The number of family of neutrinos was deduced for the first time in LEP experiments (in the 90s, the predecessor of LHC at CERN) : It was not known before whether there were 2, 3, or 4 family of neutrinos. If you want to learn more : http://pdg.lbl.gov/2020/reviews/rpp2020-rev-light-neutrino-t... a review about this subject. In summary, the combined result from LEP experiments is N_neutrinos = 2.984 +- 0.008. If you are interested, you can see the experimental plot that shows the fit and the difference between of a SM with 2, 3, and 4 neutrinos : https://arxiv.org/pdf/hep-ex/0509008.pdf Page 36 Figure 1.13, the data points are in red with their error bars (extremely important to pay attention to them and their size !) and the curves are the SM prediction for 2, 3, and 4 neutrinos.

In my opinion, this is a very nice plot that shows how different is the SM with 4 neutrino. This is why the SM is with 3 neutrinos and not otherwise, it is because the experimental data that were used to infer all the free parameters of the SM. The last ones were related the Higgs boson, and now everything is fixed.

To accommodate a 4th neutrino, then we would need to go beyond SM.

1 comments

This seems to be assuming that the neutrinos are massless, or at least have a mass quite a bit smaller than the Z particle. It could be that there is a fourth generation where both lepton and neutrino are heavier than the Z particle, no?
In the Standard Model as written in the 1970s the neutrinos had to be exactly massless. We now have evidence that neutrinos aren't exactly massless, but they're very VERY light. Like, absurdly light. We still don't know the absolute scale of the neutrino masses, we know from mixing that they're damn small and from cosmology that the sum of all three masses is less than the mass of the electron / a million.

It is logically possible that the neutrino of the fourth generation is very heavy. In that case

- the constraint on the number of neutrinos from collider experiments is relaxed because the ultra-heavy neutrino's contribution to the observable would be extremely suppressed (because the collision energy was too low to be sensitive).

- the cosmological constraints are relaxed because the heavy neutrinos are already frozen out by the time of the electroweak phase transition in the early universe.
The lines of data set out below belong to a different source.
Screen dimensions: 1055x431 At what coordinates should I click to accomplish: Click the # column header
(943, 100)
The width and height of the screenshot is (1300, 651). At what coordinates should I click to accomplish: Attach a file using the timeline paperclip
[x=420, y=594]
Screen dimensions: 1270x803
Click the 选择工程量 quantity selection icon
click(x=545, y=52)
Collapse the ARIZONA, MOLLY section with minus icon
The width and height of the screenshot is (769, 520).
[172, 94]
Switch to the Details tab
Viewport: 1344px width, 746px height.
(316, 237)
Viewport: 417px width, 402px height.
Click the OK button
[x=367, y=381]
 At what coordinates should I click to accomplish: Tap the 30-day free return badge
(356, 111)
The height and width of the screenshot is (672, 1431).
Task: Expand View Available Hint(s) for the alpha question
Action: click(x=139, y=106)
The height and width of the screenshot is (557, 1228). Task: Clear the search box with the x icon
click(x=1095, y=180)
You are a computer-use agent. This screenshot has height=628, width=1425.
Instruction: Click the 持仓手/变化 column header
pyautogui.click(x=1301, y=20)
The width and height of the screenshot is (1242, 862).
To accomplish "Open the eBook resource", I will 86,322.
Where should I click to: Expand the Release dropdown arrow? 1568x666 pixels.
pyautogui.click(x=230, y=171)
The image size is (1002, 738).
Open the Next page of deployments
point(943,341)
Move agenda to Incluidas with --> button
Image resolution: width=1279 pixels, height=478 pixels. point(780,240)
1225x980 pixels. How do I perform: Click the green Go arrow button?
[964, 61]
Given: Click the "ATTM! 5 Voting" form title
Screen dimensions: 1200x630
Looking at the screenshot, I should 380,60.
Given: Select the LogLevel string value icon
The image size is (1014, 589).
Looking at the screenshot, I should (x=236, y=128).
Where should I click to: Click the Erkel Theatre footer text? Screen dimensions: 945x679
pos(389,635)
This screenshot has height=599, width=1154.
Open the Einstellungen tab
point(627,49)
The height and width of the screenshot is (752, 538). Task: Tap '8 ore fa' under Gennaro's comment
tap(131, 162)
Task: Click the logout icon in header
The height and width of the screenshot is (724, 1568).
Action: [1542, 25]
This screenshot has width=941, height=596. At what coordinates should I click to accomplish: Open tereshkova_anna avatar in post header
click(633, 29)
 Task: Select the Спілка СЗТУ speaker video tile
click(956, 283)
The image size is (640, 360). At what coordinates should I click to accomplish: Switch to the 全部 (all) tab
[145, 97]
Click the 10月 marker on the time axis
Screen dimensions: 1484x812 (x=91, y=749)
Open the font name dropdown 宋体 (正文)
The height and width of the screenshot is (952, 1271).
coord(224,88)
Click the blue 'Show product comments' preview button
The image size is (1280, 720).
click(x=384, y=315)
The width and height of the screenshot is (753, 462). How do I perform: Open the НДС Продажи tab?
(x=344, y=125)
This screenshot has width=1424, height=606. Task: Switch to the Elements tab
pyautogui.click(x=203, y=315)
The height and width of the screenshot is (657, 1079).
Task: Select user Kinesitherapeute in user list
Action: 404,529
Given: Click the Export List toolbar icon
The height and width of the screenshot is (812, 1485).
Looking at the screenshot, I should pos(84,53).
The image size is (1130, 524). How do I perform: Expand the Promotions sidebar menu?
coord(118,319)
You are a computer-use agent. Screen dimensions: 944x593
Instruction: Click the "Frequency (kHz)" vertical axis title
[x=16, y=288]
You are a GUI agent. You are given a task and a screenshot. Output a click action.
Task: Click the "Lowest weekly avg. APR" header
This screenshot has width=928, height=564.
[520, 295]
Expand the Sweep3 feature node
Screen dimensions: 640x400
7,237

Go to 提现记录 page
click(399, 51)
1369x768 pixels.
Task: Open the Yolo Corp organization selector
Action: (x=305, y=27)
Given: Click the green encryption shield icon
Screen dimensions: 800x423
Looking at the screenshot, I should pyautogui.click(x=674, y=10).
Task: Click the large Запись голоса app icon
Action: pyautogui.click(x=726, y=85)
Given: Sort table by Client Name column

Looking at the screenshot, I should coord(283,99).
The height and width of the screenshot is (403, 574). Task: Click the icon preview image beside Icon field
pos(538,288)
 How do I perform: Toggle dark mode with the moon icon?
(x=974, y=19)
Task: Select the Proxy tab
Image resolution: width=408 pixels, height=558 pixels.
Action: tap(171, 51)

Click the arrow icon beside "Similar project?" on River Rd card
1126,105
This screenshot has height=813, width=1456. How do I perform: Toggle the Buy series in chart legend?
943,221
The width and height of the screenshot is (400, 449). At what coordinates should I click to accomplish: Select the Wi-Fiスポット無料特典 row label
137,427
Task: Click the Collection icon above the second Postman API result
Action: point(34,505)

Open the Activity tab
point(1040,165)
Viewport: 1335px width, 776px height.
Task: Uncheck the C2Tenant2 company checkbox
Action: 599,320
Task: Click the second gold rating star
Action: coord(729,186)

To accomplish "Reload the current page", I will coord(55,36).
- the mixing constraints... well, right now it seems that the mixing matrix between the generations is unitary---there's no "leak" into a fourth generation. But our experimental precision is mediocre because precisely measuring the mixing is difficult (though there are experiments under way). It is also logically possible for there to be a fourth generation but that the neutrino doesn't mix at all---its mixing with the lighter neutrinos is precisely 0. While it's perfectly possible logically, we physicists do not like this kind of "fine tuning" without some explanation of how it could happen. In the SM the neutrino masses/mixings are input parameters, not things determined dynamically---they are axioms, so to speak. So any explanation of the mixing being really small would need to invoke more beyond-the-Standard-Model physics than "it's the same but there's a fourth generation".